To do:
Copy out the forum thread on dog tag sublimation below, word for word from its title to its last line.

# Dog Tag Sublimation Problem!



## bsmc (Mar 6, 2011)

I am having horrible success with the richness of the color when sublimating on sublimation dog tags. I have tried various pressure,heat and time settings.

I have a Richoh e3300n printer, the color comes out crisp, however when transferring it to the dog tags they come out very washed out.

The last heat settings that I tried were.


400 degrees 40 secs heavy pressure
400 degrees 90 secs heavy & light pressure
Originally I thought this may be due to using the regular stock non sub ink that came with the printer(didn't know any better) after calling tech support I flushed the heads and installed the correct Sublijet ink.

I am also experiencing the washed out colors when transferring to mugs and mouse pads - I am printing on the bright side of the sub paper and the colors appear very rich on paper only...

Any help would be appreciated


----------



## sjidohair (Apr 9, 2008)

I print with high temp ink , 

So my blanks are very washed out untill i heat them, then they they explode with colors.

My heat time for hard good are around 4-5 minutes,, do you have your time correct?

MMM


----------



## charles95405 (Feb 1, 2007)

with sawgrass sublijet ink, the print is washed out...looks dull and when pressed the ink is released and looks bright...sounds like an ink issue..especially if the printed image is bright...I would call sawgrass tech support


----------



## BRC (Mar 27, 2007)

Extracted information:
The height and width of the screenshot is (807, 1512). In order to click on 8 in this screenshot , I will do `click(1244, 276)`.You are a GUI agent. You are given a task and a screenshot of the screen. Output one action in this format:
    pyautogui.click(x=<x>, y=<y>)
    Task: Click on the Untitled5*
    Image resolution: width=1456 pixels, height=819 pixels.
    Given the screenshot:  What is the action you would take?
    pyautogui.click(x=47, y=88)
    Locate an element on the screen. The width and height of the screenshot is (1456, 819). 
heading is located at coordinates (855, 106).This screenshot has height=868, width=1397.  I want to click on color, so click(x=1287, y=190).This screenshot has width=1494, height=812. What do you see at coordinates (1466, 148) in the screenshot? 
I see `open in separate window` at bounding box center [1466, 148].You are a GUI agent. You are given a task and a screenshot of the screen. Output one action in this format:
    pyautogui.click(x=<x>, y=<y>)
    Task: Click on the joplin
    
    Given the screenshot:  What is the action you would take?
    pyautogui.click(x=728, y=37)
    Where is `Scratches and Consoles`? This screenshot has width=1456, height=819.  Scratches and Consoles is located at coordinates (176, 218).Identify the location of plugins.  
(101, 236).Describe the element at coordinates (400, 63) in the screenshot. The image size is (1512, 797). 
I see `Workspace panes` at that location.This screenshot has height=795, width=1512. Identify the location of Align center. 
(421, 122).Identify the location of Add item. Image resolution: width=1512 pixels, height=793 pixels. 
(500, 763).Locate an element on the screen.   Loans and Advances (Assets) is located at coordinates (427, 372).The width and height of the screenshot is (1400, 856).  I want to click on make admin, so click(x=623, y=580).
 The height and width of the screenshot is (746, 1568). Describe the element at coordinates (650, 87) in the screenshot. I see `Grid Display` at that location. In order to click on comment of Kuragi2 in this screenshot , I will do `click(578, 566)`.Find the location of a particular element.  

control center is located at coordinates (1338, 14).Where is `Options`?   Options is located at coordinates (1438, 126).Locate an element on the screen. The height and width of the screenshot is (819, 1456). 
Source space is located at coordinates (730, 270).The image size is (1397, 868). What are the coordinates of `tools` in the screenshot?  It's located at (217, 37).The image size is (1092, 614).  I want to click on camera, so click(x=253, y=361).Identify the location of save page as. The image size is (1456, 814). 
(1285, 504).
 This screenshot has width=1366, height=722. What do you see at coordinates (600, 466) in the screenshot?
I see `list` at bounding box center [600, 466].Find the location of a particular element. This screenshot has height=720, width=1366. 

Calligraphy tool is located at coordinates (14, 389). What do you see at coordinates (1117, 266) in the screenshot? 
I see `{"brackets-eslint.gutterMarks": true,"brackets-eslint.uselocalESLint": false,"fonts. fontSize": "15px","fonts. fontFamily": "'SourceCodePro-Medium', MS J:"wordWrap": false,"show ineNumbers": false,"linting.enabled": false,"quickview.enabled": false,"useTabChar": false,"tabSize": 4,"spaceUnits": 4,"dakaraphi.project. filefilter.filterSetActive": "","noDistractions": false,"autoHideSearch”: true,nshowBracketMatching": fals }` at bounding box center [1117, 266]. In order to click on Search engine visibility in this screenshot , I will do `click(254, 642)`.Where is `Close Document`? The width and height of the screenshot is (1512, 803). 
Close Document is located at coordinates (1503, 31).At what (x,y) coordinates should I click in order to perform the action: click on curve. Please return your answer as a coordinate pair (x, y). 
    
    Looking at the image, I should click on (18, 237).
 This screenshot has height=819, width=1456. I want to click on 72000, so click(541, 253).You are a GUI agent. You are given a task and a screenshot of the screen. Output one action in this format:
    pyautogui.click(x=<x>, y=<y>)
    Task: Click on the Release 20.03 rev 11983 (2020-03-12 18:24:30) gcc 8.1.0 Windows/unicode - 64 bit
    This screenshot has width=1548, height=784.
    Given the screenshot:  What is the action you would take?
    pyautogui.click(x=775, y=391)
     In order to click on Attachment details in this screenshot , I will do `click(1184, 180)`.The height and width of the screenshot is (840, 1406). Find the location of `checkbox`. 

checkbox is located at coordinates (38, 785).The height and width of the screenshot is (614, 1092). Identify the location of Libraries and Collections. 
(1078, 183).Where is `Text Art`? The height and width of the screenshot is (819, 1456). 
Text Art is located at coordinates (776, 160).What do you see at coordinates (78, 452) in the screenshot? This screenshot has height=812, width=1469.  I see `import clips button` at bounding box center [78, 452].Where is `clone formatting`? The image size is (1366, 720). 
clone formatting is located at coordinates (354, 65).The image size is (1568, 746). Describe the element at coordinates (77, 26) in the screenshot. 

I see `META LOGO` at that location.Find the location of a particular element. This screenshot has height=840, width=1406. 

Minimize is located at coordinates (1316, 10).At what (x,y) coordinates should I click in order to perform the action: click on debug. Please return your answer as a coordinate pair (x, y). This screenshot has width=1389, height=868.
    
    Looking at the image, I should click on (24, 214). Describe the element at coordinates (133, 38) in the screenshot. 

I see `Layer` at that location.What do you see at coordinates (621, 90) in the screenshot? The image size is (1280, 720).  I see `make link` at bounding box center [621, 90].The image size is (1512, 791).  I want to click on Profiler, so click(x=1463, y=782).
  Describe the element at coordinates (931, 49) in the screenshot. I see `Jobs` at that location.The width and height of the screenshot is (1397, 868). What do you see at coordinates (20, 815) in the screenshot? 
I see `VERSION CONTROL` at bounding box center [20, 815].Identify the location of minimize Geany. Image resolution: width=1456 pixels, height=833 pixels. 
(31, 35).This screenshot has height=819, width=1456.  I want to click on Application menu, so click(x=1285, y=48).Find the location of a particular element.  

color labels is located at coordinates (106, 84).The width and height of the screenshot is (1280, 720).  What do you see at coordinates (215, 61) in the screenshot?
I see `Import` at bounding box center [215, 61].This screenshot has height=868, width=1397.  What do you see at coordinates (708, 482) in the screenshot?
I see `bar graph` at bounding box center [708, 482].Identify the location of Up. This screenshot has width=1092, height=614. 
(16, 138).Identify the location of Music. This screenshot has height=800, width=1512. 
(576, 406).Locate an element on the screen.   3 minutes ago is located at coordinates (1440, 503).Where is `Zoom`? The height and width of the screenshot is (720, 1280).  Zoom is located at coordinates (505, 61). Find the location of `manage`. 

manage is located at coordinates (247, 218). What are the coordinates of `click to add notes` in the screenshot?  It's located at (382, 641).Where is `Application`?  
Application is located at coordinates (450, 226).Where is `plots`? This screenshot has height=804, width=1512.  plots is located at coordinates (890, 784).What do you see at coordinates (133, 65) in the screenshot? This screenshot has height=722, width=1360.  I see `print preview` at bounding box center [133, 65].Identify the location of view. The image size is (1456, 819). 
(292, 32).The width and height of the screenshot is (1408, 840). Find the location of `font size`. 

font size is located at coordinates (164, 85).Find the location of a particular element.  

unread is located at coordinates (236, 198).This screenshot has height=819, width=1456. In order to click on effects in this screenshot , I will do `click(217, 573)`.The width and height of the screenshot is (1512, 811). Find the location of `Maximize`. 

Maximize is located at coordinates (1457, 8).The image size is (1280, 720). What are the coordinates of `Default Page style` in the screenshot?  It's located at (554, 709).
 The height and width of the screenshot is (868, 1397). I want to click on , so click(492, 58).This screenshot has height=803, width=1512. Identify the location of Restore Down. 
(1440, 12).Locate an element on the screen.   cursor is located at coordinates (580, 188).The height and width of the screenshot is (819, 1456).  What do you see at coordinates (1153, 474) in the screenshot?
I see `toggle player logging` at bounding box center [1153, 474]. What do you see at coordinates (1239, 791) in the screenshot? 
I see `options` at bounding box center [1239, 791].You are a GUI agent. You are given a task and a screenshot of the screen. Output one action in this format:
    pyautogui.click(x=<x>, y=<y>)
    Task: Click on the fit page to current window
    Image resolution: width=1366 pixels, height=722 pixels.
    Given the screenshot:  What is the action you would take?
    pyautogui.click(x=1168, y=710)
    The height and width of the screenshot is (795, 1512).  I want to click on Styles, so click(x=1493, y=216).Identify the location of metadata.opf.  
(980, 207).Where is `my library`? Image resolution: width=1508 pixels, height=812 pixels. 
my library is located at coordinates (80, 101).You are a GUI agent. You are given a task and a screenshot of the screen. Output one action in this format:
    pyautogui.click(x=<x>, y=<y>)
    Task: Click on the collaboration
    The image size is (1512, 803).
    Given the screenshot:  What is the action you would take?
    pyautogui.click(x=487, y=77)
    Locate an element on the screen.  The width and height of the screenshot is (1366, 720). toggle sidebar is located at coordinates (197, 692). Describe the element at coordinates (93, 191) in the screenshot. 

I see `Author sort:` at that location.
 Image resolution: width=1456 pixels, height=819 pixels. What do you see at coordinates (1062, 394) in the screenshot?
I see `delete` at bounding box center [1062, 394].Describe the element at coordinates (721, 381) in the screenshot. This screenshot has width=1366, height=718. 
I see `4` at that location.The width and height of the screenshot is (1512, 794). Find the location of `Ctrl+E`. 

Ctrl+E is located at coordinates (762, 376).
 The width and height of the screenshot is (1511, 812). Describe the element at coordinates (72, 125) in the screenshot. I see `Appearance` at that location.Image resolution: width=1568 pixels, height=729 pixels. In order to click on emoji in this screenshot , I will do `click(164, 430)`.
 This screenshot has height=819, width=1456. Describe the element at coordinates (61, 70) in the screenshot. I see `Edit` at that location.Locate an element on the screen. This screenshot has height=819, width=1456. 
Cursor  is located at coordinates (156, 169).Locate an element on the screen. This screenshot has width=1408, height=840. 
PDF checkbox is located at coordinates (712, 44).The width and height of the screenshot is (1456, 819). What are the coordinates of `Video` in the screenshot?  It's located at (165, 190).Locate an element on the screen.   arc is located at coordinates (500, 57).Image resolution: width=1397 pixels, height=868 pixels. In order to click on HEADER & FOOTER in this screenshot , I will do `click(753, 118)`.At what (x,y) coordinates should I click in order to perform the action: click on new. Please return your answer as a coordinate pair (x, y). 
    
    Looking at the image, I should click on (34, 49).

Final result:
# Dog Tag Sublimation Problem!



## bsmc (Mar 6, 2011)

I am having horrible success with the richness of the color when sublimating on sublimation dog tags. I have tried various pressure,heat and time settings.

I have a Richoh e3300n printer, the color comes out crisp, however when transferring it to the dog tags they come out very washed out.

The last heat settings that I tried were.


400 degrees 40 secs heavy pressure
400 degrees 90 secs heavy & light pressure
Originally I thought this may be due to using the regular stock non sub ink that came with the printer(didn't know any better) after calling tech support I flushed the heads and installed the correct Sublijet ink.

I am also experiencing the washed out colors when transferring to mugs and mouse pads - I am printing on the bright side of the sub paper and the colors appear very rich on paper only...

Any help would be appreciated


----------



## sjidohair (Apr 9, 2008)

I print with high temp ink , 

So my blanks are very washed out untill i heat them, then they they explode with colors.

My heat time for hard good are around 4-5 minutes,, do you have your time correct?

MMM


----------



## charles95405 (Feb 1, 2007)

with sawgrass sublijet ink, the print is washed out...looks dull and when pressed the ink is released and looks bright...sounds like an ink issue..especially if the printed image is bright...I would call sawgrass tech support


----------



## BRC (Mar 27, 2007)